# EXCERPTED RECORDS
....

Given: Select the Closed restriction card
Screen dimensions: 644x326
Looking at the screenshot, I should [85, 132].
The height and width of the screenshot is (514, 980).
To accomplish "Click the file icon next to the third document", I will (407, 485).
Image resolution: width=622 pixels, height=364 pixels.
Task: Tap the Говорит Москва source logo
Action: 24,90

....

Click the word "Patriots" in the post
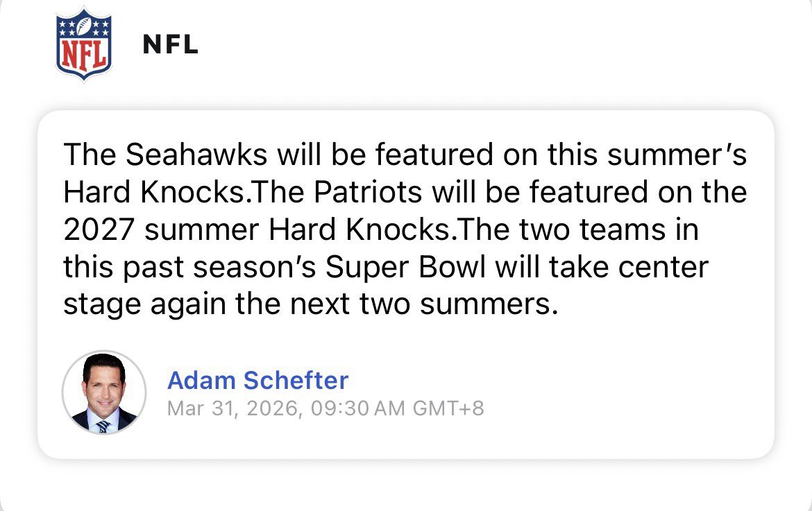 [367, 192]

....

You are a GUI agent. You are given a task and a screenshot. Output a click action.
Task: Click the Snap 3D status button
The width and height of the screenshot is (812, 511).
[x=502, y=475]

....

# TASK PROMPT
Within the material above, extract exactly the lines that start at the line containing "Given: Select the Closed restriction card" and stop after the line containing "The height and", and only those.

# TASK OUTPUT
Given: Select the Closed restriction card
Screen dimensions: 644x326
Looking at the screenshot, I should [85, 132].
The height and width of the screenshot is (514, 980).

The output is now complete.